### DIRECTIONS FOR THIS TASK
Return all lines from the listing below in which the string "computer" occurs.

### LISTED ENTRIES
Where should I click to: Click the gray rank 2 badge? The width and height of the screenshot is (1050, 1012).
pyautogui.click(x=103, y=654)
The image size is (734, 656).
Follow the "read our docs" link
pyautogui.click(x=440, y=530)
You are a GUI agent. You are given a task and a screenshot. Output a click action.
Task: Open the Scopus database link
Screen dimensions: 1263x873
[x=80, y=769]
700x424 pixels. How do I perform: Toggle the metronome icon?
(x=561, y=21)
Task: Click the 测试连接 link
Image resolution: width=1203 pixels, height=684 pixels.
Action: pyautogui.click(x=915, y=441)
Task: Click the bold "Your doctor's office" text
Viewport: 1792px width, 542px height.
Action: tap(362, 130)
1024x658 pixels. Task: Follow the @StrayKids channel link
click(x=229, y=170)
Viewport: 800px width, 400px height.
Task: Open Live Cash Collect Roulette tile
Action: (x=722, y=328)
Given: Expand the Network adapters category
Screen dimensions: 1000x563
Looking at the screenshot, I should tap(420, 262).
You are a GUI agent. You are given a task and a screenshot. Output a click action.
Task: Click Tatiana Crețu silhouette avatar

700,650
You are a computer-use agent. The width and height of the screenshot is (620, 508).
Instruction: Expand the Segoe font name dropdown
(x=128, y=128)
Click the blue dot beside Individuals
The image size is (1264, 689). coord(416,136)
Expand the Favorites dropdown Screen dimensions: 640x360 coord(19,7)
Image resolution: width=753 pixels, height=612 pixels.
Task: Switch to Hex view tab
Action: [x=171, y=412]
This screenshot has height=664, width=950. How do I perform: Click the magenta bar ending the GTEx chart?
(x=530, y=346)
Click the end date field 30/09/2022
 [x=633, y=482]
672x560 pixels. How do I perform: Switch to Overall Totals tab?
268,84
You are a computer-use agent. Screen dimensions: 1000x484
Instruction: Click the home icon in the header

### SOLUTION FOR THIS TASK
You are a computer-use agent. The width and height of the screenshot is (620, 508).
You are a computer-use agent. Screen dimensions: 1000x484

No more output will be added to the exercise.